Theoretical Insights into the Reduction of Azurin Metal Site with Unnatural Amino Acid Substitutions
Molecular Basis for Chemoselectivity Control in Oxidations of Internal Aryl‐Alkenes Catalyzed by Laboratory Evolved P450s
Computational modelling involving density functional theory (DFT) calculations, molecular dynamics (MD) simulations, and hybrid quantum mechanics / molecular mechanics (QM/MM) calculations, are used to investigate and decipher the mechanism for chemoselectivity control achieved by a set of laboratory evolved P450s for selective allylic C−H hydroxylation vs. epoxidation and carbonyl formation of internal aryl-alkenes.
Abstract
P450 enzymes naturally perform selective hydroxylations and epoxidations of unfunctionalized hydrocarbon substrates, among other reactions. The adaptation of P450 enzymes to a particular oxidative reaction involving alkenes is of great interest for the design of new synthetically useful biocatalysts. However, the mechanism that these enzymes utilize to precisely modulate the chemoselectivity and distinguishing between competing alkene double bond epoxidations and allylic C−H hydroxylations is sometimes not clear, which hampers the rational design of specific biocatalysts.

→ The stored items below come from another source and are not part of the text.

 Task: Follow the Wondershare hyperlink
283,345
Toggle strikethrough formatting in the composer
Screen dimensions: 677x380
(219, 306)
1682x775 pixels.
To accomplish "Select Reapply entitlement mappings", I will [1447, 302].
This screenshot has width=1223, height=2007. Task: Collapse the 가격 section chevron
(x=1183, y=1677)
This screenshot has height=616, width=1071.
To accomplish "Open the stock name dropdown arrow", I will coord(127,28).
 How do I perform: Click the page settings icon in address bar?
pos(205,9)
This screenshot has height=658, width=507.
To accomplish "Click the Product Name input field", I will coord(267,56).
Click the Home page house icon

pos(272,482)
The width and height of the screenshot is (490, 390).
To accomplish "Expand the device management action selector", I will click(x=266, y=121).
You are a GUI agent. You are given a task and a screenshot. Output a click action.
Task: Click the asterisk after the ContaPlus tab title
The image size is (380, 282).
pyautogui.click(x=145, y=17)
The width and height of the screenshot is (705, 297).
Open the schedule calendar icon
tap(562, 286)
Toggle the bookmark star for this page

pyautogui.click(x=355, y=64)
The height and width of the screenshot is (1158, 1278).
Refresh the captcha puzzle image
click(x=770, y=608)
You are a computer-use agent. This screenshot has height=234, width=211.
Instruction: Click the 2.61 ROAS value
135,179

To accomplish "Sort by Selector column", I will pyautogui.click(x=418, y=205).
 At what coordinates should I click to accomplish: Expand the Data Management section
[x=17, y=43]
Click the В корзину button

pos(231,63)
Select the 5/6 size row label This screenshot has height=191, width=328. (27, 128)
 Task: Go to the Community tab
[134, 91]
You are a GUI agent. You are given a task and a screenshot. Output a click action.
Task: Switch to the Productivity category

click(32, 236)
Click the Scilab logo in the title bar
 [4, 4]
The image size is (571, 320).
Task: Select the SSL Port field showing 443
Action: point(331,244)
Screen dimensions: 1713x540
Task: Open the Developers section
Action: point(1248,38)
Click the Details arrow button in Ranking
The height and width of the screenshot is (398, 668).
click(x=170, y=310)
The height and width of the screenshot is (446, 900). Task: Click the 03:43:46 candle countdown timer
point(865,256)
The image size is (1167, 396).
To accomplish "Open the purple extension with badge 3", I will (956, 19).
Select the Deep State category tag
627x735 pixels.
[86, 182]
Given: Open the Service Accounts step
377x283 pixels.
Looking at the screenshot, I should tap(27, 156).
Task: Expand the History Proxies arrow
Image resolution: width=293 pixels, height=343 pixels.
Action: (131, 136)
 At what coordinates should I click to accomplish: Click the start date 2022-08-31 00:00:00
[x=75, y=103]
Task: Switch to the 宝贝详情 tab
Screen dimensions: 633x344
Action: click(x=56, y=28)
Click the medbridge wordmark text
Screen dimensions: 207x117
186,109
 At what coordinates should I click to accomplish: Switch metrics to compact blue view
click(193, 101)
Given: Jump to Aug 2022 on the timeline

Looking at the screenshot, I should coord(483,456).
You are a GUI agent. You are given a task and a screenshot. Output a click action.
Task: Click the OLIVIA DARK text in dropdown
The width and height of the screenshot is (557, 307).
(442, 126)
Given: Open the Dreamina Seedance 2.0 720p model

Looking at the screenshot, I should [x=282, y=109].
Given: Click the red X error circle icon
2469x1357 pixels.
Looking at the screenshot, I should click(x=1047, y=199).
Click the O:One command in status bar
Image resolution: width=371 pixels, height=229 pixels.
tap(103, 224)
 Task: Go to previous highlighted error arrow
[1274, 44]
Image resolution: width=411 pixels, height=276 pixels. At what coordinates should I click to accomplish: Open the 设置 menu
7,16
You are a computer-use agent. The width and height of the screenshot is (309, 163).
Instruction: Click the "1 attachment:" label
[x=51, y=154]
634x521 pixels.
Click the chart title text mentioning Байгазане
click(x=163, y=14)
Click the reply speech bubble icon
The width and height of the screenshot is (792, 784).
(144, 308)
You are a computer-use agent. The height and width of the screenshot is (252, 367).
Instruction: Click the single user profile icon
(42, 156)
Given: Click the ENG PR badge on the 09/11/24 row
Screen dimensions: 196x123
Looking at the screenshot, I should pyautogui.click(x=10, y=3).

In a previous work, a P450 from Labrenzia aggregata (P450LA1) was engineered in the laboratory using directed evolution to catalyze the direct oxidation of trans-β-methylstyrene to phenylacetone. The final variant, KS, was able to overcome the intrinsic preference for alkene epoxidation to directly generate a ketone product via the formation of a highly reactive carbocation intermediate. Here, additional library screening along this evolutionary lineage permitted to serendipitously detect a mutation that overcomes epoxidation and carbonyl formation by exhibiting a large selectivity of 94 % towards allylic C−H hydroxylation. A multiscalar computational methodology was applied to reveal the molecular basis towards this hydroxylation preference. Enzyme modelling suggests that introduction of a bulky substitution dramatically changes the accessible conformations of the substrate in the active site, thus modifying the enzymatic selectivity towards terminal hydroxylation and avoiding the competing epoxidation pathway, which is sterically hindered.